Rewrite the items from the beginning through the line containing "tap(1204, 685)", changing "input field" to "text box" and leaving everything else as it is.

========================

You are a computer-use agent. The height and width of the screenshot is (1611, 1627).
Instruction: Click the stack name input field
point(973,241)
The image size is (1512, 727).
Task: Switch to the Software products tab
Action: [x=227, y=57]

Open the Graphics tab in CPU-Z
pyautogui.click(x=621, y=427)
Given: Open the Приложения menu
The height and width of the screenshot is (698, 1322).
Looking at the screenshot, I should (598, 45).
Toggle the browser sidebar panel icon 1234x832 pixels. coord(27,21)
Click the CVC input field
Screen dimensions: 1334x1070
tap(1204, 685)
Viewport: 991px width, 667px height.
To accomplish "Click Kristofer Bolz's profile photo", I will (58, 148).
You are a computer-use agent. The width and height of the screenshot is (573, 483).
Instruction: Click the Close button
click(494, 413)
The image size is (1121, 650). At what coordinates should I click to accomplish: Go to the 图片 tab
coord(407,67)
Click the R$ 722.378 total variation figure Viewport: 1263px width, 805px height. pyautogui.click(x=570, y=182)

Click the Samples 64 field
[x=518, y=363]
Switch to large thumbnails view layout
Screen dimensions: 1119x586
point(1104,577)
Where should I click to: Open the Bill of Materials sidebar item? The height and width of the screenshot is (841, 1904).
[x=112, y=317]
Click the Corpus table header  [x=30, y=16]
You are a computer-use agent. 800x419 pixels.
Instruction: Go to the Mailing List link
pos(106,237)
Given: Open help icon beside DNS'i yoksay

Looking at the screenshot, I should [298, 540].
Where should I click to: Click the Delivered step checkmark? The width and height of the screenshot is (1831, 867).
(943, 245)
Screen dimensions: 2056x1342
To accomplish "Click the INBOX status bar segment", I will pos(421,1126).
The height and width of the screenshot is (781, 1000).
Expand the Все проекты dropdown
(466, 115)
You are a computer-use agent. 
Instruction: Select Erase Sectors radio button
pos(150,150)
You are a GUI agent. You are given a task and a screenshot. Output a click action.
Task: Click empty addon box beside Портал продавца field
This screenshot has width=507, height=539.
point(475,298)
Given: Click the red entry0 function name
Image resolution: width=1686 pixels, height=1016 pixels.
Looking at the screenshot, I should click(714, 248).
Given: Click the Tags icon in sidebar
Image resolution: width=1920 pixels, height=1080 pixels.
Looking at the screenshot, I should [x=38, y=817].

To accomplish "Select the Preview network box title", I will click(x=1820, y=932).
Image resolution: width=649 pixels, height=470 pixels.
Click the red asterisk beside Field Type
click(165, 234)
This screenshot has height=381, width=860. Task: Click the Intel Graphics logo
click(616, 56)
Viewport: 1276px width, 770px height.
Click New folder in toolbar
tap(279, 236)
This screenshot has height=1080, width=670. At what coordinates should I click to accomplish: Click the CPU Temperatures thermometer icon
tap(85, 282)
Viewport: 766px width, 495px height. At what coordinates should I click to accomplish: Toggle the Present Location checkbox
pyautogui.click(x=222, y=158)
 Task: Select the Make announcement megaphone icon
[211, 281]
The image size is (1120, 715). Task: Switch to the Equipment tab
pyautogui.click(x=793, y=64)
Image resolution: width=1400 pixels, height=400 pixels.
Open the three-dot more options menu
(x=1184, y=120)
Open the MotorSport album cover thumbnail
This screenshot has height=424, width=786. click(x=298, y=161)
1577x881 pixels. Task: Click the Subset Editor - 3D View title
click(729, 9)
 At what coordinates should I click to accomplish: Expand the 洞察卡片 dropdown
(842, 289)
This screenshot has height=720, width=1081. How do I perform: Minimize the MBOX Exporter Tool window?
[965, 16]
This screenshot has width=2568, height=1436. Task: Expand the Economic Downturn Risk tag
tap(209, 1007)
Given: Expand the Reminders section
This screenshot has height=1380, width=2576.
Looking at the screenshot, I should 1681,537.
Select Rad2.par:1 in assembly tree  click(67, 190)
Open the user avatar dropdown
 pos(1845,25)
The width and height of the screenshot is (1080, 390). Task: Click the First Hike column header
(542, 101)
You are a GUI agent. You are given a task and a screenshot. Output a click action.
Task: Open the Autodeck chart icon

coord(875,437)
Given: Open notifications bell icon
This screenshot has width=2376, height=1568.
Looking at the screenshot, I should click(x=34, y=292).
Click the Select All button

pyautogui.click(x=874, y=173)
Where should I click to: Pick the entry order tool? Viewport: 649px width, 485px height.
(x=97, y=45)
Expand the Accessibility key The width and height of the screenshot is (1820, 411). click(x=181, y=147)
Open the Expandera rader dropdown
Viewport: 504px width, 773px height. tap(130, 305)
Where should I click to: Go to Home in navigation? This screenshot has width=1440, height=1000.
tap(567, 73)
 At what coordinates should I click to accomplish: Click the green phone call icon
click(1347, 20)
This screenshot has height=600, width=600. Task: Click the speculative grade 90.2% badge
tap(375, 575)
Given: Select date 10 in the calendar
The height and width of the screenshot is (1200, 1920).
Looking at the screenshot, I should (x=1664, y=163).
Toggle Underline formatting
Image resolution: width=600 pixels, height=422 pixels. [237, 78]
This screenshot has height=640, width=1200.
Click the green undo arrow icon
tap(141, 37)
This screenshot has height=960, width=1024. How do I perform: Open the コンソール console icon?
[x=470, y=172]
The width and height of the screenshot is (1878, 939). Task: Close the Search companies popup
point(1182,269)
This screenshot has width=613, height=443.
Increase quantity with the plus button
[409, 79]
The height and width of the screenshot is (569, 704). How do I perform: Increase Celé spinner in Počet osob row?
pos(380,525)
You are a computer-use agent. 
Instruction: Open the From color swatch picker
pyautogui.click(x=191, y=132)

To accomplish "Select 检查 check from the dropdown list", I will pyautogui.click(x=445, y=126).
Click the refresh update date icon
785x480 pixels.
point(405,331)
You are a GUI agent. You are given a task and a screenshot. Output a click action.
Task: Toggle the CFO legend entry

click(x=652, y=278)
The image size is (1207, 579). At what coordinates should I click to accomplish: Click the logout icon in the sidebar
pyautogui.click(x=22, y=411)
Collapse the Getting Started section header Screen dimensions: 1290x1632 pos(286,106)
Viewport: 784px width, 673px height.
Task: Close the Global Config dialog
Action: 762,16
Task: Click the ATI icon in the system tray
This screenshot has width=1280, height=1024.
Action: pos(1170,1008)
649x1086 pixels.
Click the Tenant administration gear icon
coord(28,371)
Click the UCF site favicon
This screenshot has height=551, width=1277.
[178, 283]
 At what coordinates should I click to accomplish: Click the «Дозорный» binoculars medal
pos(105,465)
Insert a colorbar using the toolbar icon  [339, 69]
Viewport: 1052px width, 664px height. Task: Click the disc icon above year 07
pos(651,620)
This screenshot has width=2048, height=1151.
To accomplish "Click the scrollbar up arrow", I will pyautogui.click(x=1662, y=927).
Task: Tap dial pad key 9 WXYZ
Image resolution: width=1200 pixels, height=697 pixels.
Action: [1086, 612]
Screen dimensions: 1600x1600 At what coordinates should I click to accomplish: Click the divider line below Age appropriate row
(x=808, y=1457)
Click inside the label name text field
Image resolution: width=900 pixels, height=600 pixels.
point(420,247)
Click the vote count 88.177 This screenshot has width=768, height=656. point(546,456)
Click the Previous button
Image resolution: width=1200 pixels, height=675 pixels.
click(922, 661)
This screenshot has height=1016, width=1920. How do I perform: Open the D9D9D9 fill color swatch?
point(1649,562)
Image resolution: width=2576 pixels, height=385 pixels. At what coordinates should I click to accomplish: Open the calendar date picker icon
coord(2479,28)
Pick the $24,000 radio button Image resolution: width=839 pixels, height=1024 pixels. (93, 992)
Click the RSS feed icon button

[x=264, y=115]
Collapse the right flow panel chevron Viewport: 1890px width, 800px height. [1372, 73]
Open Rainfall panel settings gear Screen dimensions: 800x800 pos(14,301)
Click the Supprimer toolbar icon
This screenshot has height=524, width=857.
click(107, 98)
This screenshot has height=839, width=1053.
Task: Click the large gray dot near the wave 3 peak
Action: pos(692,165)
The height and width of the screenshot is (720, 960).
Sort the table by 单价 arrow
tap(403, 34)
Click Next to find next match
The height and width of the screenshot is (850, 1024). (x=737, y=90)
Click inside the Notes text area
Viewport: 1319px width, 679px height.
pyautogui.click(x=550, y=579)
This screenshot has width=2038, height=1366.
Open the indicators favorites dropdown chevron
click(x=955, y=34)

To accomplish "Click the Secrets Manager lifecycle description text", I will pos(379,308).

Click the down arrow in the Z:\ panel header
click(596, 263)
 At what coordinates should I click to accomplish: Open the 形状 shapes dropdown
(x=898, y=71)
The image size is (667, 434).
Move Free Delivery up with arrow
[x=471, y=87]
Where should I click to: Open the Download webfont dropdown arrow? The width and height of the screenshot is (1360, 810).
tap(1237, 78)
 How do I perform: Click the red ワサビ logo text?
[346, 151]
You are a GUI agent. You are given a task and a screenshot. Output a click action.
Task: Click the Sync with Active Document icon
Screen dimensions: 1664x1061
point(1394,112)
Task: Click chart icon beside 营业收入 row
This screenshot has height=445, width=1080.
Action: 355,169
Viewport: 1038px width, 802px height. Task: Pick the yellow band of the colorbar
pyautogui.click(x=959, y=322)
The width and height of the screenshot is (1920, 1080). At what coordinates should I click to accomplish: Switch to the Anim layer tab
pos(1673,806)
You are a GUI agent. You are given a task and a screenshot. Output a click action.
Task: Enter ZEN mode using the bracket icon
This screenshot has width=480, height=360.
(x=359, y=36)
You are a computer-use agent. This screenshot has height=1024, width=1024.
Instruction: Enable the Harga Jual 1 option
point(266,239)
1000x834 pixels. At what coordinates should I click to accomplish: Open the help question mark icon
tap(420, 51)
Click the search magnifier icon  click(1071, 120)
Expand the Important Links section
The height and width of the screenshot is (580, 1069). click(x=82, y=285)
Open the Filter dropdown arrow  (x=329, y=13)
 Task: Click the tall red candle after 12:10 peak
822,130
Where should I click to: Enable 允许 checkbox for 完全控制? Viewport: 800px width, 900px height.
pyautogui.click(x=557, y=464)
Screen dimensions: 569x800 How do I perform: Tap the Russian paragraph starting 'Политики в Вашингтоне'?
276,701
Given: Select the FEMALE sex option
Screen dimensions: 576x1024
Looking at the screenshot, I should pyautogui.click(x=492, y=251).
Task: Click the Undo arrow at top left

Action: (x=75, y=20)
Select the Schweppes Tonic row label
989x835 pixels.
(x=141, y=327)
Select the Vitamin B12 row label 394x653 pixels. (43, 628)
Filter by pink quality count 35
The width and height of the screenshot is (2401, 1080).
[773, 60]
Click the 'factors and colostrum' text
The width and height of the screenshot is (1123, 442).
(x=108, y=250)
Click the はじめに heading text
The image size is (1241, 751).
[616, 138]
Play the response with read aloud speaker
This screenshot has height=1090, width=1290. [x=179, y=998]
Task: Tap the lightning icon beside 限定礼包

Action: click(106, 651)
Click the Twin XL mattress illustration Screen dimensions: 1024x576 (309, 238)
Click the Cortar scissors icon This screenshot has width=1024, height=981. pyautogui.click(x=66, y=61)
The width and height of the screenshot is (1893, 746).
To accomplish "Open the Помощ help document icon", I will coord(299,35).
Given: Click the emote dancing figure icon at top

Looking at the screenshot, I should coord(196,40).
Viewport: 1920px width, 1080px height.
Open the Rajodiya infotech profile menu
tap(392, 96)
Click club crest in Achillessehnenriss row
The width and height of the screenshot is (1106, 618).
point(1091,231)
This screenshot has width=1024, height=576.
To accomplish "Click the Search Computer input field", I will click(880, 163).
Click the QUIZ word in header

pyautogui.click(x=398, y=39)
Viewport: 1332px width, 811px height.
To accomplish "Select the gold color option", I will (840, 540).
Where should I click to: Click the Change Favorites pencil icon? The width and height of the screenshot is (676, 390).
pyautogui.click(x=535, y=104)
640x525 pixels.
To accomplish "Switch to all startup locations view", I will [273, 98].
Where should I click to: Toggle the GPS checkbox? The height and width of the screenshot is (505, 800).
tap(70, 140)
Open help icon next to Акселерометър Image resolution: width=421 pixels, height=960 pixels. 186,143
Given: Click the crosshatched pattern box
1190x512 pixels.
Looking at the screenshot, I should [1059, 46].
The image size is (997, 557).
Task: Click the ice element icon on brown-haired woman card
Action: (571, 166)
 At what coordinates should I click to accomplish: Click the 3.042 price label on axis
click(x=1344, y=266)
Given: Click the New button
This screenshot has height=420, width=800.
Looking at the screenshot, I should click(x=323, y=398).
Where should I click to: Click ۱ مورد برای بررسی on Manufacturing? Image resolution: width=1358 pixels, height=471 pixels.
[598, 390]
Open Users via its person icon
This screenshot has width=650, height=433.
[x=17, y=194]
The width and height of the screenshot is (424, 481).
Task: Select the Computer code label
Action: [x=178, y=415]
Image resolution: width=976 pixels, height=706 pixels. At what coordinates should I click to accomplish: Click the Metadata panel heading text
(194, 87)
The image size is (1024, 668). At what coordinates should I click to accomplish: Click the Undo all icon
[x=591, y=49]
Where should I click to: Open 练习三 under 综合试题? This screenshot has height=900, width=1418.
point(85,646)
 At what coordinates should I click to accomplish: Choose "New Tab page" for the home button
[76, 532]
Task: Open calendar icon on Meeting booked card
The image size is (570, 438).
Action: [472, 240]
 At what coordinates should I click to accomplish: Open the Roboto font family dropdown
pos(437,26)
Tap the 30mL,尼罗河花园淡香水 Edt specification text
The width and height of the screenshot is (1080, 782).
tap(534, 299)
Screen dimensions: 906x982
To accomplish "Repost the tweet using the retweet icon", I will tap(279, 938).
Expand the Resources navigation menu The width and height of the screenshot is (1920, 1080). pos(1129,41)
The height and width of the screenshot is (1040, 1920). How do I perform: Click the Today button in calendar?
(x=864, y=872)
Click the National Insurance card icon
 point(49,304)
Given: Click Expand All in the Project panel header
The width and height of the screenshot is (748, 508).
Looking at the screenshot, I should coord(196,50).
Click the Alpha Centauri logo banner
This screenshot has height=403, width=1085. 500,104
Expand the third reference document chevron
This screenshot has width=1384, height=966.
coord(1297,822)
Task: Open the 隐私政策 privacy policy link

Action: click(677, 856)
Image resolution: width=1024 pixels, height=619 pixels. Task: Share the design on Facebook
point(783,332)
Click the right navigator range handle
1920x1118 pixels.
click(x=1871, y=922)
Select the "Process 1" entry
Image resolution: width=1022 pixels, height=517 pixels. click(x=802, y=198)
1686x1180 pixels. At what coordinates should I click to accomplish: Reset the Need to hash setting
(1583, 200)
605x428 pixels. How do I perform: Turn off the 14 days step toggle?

========================

* _TASK SOLUTION_
You are a computer-use agent. The height and width of the screenshot is (1611, 1627).
Instruction: Click the stack name text box
point(973,241)
The image size is (1512, 727).
Task: Switch to the Software products tab
Action: [x=227, y=57]

Open the Graphics tab in CPU-Z
pyautogui.click(x=621, y=427)
Given: Open the Приложения menu
The height and width of the screenshot is (698, 1322).
Looking at the screenshot, I should (598, 45).
Toggle the browser sidebar panel icon 1234x832 pixels. coord(27,21)
Click the CVC text box
Screen dimensions: 1334x1070
tap(1204, 685)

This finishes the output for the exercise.